He put the phone back in the cradle, smiled reassuringly at Louise, and raised his voice.

'It's all over, folks,' he said. 'Nothing else to worry about. You just sit there and finish your meals.'

He turned and looked at Louise again.

'Dutch, are you all right?' Louise asked.

'Fine,' he said. 'I'm fine.'

And then he staggered, moving backward until he encountered the wall. His face was now very white.

'It was a goddamned girl!' he said, surprised, barely audibly.

And then he just crumpled to the floor. 'Dutch!' Louise cried, and went to him.

He's fainted!
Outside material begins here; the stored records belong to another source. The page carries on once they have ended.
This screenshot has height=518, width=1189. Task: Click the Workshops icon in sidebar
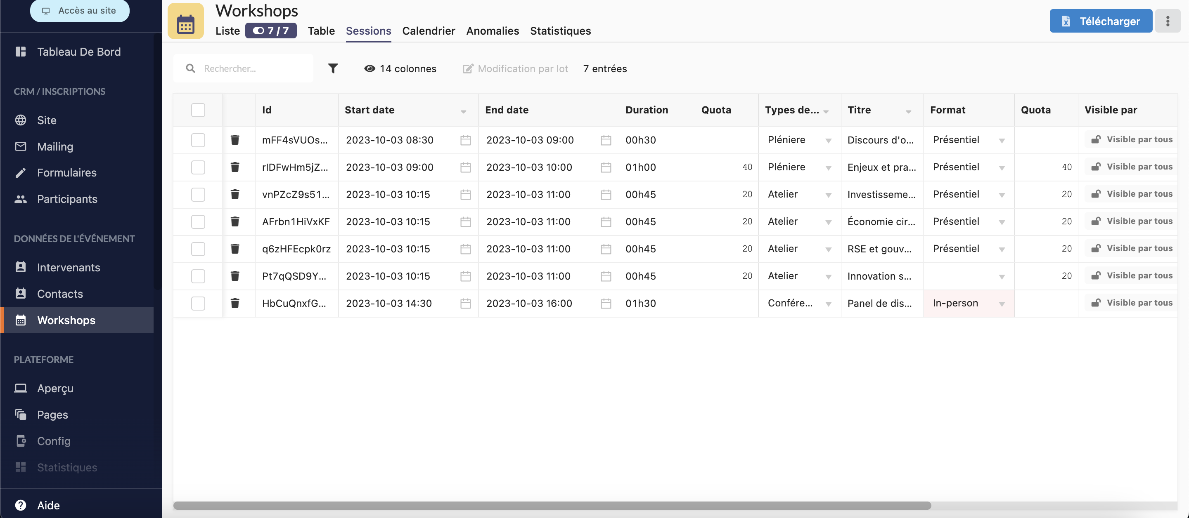(x=21, y=320)
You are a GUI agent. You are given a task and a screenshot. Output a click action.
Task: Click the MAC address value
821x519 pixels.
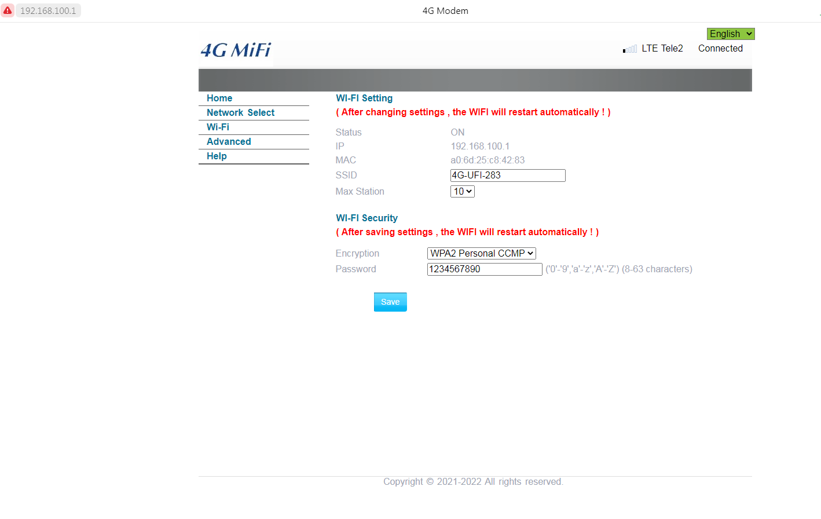488,160
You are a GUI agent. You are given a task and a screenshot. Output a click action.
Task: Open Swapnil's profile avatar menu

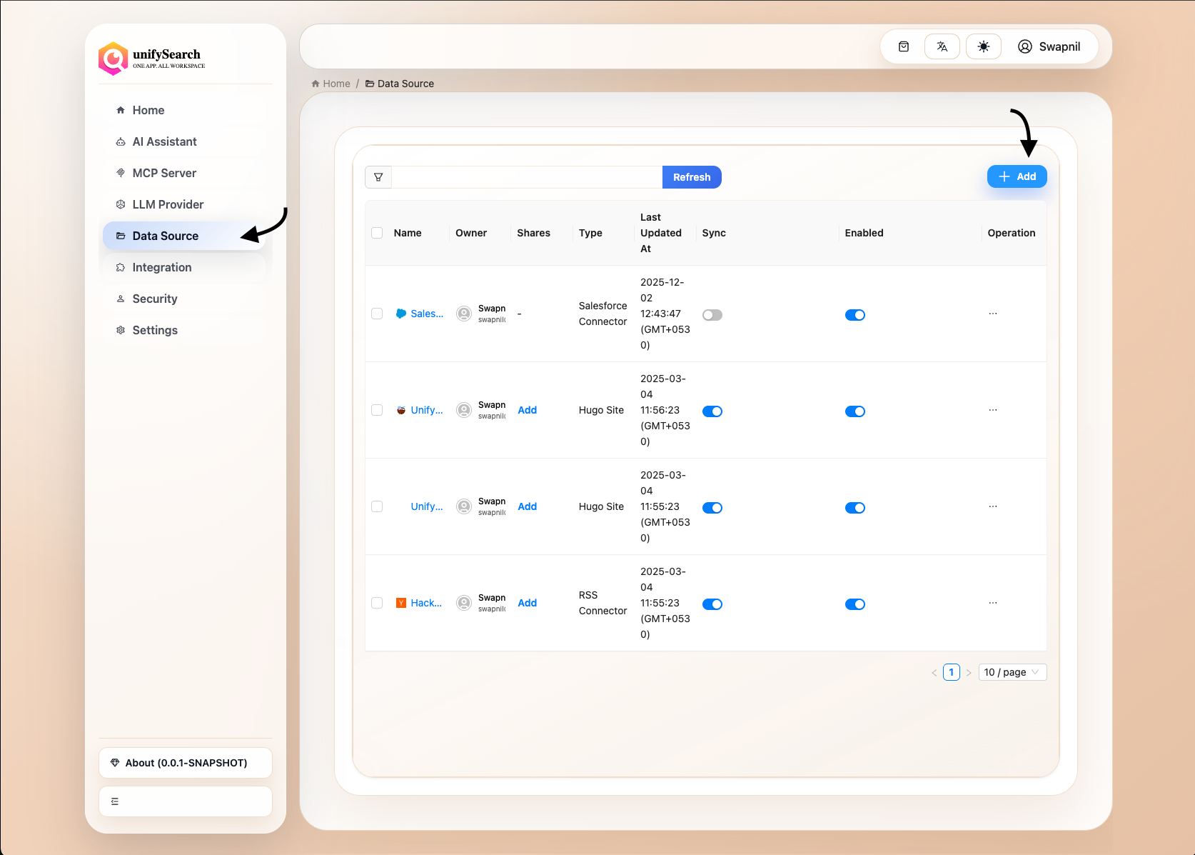[x=1025, y=46]
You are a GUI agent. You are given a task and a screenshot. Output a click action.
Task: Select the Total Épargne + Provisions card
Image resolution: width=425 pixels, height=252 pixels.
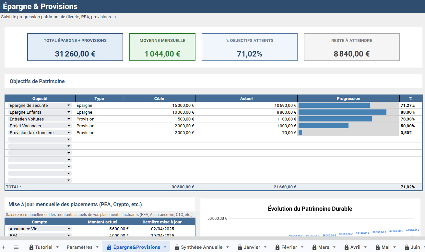tap(75, 47)

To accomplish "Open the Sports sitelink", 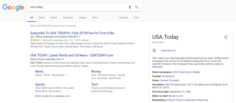I will pos(40,84).
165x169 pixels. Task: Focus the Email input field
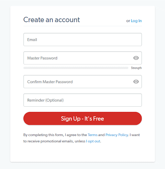click(83, 40)
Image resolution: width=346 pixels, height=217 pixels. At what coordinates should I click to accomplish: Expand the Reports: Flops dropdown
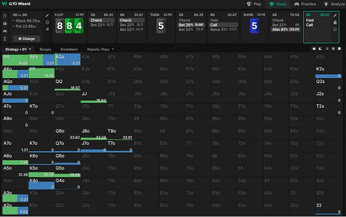tap(100, 49)
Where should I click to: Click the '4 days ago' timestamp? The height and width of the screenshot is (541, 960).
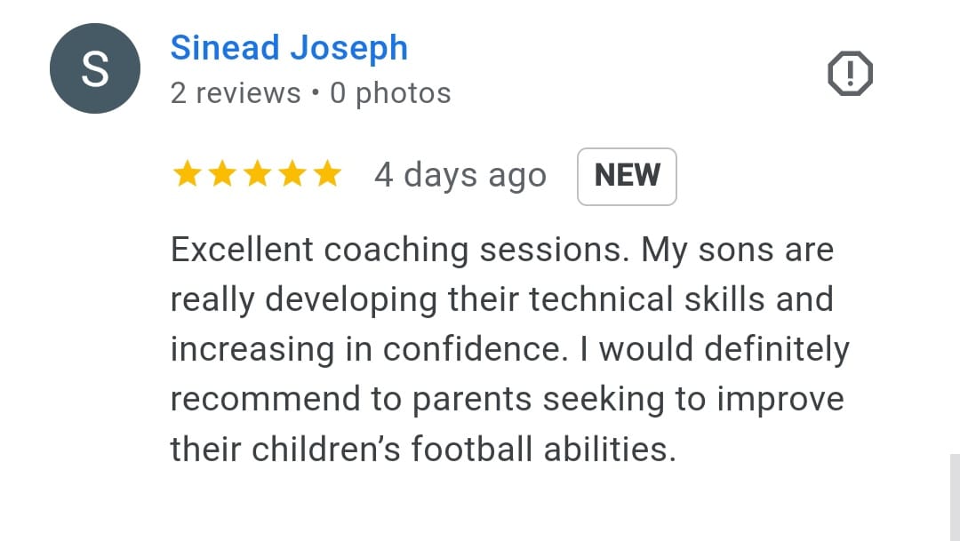pos(460,176)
That's all it is, he's fainted!

And then she saw his eyes, and there was no life in them.

'Oh, Dutch!' Louise wailed. 'Oh, damn you, Dutch!'

****

Philadelphia, in 1973 the fourth largest city of the United States, lies in the center of the New York- Washington corridor, one of the most densely populated areas in the country.

A one-hundred-mile-radius circle drawn from William Penn's statue atop City Hall at Broad and Market Streets in downtown Philadelphia takes in Harrisburg to the west', skirts Washington, D.C., to the south; takes in almost all of Delaware and the New Jersey shore to the southeast and east; touches the tip of Manhattan Island to the northeast; and just misses Scranton, Pennsylvania to the north.

Within that one-hundred-mile-radius circle are major cities: Baltimore, Maryland; Camden, Trenton, Elizabeth, Newark, and Jersey City, New Jersey; plus a long list of somewhat smaller cities, such as Atlantic City, New Jersey; Wilkes-Barre, Pennsylvania; Wilmington, Delaware, and New Brunswick, New Jersey; York, Lancaster, Reading, Allentown, Bethlehem, and Hazleton, Pennsylvania; plus the boroughs of Manhattan, Brooklyn, and Richmond (Staten Island) of New York City.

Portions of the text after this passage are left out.